***** Supplied records

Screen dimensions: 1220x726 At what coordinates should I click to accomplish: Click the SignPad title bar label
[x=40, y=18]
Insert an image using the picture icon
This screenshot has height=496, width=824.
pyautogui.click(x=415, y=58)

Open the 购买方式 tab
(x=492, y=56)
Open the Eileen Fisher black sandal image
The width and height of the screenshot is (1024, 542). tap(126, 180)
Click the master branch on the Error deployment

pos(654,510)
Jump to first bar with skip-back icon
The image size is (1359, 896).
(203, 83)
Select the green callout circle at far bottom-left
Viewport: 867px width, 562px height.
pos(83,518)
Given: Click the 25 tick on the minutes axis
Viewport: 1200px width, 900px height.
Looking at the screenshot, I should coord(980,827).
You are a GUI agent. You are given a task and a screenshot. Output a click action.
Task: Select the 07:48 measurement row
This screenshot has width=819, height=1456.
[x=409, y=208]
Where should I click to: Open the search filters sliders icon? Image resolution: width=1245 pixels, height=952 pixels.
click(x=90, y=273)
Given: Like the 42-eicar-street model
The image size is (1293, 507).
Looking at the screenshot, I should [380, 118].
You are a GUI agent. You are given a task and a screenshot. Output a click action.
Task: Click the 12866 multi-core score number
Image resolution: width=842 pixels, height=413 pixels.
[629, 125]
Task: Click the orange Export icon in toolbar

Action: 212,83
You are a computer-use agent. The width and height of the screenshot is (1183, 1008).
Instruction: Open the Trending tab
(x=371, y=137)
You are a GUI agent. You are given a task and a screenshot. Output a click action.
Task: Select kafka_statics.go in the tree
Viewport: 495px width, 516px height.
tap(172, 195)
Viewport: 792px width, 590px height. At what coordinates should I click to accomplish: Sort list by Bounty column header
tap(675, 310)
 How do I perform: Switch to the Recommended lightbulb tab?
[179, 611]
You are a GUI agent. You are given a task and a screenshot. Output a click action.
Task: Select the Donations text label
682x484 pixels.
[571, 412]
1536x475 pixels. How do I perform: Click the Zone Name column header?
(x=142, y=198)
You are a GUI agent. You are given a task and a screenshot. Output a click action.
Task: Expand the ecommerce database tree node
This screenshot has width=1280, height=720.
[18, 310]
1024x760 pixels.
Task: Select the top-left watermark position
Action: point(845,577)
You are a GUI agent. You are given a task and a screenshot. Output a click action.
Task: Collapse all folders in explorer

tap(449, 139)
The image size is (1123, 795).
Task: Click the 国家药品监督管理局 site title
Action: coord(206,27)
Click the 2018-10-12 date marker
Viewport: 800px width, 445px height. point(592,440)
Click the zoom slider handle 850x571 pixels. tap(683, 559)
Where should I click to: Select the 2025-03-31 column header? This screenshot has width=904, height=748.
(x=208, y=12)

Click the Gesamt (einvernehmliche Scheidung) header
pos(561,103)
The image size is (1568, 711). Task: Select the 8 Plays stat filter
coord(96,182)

**********

Required action
The data above must be returned in full, exactly as written.

Written response
Screen dimensions: 1220x726 At what coordinates should I click to accomplish: Click the SignPad title bar label
[x=40, y=18]
Insert an image using the picture icon
This screenshot has height=496, width=824.
pyautogui.click(x=415, y=58)

Open the 购买方式 tab
(x=492, y=56)
Open the Eileen Fisher black sandal image
The width and height of the screenshot is (1024, 542). tap(126, 180)
Click the master branch on the Error deployment

pos(654,510)
Jump to first bar with skip-back icon
The image size is (1359, 896).
(203, 83)
Select the green callout circle at far bottom-left
Viewport: 867px width, 562px height.
pos(83,518)
Given: Click the 25 tick on the minutes axis
Viewport: 1200px width, 900px height.
Looking at the screenshot, I should coord(980,827).
You are a GUI agent. You are given a task and a screenshot. Output a click action.
Task: Select the 07:48 measurement row
This screenshot has width=819, height=1456.
[x=409, y=208]
Where should I click to: Open the search filters sliders icon? Image resolution: width=1245 pixels, height=952 pixels.
click(x=90, y=273)
Given: Like the 42-eicar-street model
The image size is (1293, 507).
Looking at the screenshot, I should [380, 118].
You are a GUI agent. You are given a task and a screenshot. Output a click action.
Task: Click the 12866 multi-core score number
Image resolution: width=842 pixels, height=413 pixels.
[629, 125]
Task: Click the orange Export icon in toolbar

Action: 212,83
You are a computer-use agent. The width and height of the screenshot is (1183, 1008).
Instruction: Open the Trending tab
(x=371, y=137)
You are a GUI agent. You are given a task and a screenshot. Output a click action.
Task: Select kafka_statics.go in the tree
Viewport: 495px width, 516px height.
tap(172, 195)
Viewport: 792px width, 590px height. At what coordinates should I click to accomplish: Sort list by Bounty column header
tap(675, 310)
 How do I perform: Switch to the Recommended lightbulb tab?
[179, 611]
You are a GUI agent. You are given a task and a screenshot. Output a click action.
Task: Select the Donations text label
682x484 pixels.
[571, 412]
1536x475 pixels. How do I perform: Click the Zone Name column header?
(x=142, y=198)
You are a GUI agent. You are given a task and a screenshot. Output a click action.
Task: Expand the ecommerce database tree node
This screenshot has width=1280, height=720.
[18, 310]
1024x760 pixels.
Task: Select the top-left watermark position
Action: point(845,577)
You are a GUI agent. You are given a task and a screenshot. Output a click action.
Task: Collapse all folders in explorer

tap(449, 139)
The image size is (1123, 795).
Task: Click the 国家药品监督管理局 site title
Action: coord(206,27)
Click the 2018-10-12 date marker
Viewport: 800px width, 445px height. point(592,440)
Click the zoom slider handle 850x571 pixels. tap(683, 559)
Where should I click to: Select the 2025-03-31 column header? This screenshot has width=904, height=748.
(x=208, y=12)

Click the Gesamt (einvernehmliche Scheidung) header
pos(561,103)
The image size is (1568, 711). Task: Select the 8 Plays stat filter
coord(96,182)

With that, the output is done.